* **WORK INSTRUCTIONS**: Reproduce everything from the line containing "The height and width of the screenshot is (899, 1751)." down to the line containing "will (x=940, y=218).", substituting "To carry out" for "To accomplish" wherever it occurs and leaving all else unchanged.

## START THE DATA

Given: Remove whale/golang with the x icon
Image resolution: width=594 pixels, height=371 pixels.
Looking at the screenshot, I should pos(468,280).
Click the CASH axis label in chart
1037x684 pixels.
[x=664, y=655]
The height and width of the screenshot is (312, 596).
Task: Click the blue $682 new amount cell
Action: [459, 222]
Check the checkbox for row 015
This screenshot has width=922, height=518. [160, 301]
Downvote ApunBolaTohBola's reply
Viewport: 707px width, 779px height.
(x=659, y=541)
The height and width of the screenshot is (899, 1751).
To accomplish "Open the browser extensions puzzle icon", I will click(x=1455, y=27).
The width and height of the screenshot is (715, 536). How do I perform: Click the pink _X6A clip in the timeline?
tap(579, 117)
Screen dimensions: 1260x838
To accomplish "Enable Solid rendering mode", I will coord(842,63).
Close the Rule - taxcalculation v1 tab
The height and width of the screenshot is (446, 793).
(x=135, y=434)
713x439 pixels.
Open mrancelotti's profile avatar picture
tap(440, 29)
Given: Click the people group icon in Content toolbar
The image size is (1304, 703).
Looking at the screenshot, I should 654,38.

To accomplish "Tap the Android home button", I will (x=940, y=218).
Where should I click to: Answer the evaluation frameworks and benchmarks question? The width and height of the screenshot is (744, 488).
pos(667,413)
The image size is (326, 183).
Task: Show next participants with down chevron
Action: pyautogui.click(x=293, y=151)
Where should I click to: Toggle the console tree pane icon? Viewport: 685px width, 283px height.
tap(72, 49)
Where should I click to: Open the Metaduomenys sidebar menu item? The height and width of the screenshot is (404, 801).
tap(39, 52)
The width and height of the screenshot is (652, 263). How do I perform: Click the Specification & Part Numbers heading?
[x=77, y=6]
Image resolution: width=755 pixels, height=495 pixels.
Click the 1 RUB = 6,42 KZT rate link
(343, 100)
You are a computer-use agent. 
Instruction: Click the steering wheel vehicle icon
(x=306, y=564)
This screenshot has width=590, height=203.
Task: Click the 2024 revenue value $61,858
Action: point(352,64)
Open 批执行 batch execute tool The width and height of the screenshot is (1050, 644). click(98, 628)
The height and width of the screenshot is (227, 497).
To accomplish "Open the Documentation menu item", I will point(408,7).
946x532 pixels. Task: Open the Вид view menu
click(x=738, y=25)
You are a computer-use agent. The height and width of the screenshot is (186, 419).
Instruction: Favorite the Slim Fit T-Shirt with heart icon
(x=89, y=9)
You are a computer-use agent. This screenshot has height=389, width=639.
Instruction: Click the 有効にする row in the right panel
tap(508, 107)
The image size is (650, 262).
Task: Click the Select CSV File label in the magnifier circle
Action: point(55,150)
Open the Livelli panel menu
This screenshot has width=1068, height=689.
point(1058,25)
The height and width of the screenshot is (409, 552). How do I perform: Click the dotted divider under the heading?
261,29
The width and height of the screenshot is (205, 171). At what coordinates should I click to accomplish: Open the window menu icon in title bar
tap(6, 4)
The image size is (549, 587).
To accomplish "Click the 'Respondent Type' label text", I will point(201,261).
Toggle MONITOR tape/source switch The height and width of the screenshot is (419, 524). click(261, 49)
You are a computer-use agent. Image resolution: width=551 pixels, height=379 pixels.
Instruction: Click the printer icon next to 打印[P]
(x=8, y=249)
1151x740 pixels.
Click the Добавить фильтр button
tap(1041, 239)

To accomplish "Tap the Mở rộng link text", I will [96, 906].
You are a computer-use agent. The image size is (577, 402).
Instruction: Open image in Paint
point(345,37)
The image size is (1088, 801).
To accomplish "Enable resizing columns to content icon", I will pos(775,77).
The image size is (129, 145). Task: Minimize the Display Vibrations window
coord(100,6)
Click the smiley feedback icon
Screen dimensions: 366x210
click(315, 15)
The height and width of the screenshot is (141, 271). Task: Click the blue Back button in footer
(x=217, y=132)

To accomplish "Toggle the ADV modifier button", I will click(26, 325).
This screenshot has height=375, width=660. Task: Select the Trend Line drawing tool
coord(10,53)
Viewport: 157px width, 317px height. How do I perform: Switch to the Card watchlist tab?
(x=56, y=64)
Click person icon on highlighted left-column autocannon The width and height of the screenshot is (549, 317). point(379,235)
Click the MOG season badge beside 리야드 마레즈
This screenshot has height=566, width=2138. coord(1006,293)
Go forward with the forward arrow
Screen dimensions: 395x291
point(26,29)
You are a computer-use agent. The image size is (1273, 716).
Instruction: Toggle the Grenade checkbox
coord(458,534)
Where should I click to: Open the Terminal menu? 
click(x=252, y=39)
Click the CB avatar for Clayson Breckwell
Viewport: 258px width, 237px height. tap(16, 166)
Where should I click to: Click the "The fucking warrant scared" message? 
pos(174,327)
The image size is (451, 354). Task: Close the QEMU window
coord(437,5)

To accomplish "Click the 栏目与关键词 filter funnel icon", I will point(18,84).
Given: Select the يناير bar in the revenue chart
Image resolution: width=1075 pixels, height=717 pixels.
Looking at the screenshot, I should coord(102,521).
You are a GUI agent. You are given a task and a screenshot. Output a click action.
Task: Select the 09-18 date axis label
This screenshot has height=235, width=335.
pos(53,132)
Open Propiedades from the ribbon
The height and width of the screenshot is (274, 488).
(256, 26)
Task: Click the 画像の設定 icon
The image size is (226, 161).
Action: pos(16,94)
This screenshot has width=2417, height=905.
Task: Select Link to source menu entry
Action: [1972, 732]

## END THE DATA

* **ANSWER TO THE TASK**:
The height and width of the screenshot is (899, 1751).
To carry out "Open the browser extensions puzzle icon", I will click(x=1455, y=27).
The width and height of the screenshot is (715, 536). How do I perform: Click the pink _X6A clip in the timeline?
tap(579, 117)
Screen dimensions: 1260x838
To carry out "Enable Solid rendering mode", I will coord(842,63).
Close the Rule - taxcalculation v1 tab
The height and width of the screenshot is (446, 793).
(x=135, y=434)
713x439 pixels.
Open mrancelotti's profile avatar picture
tap(440, 29)
Given: Click the people group icon in Content toolbar
The image size is (1304, 703).
Looking at the screenshot, I should 654,38.

To carry out "Tap the Android home button", I will (x=940, y=218).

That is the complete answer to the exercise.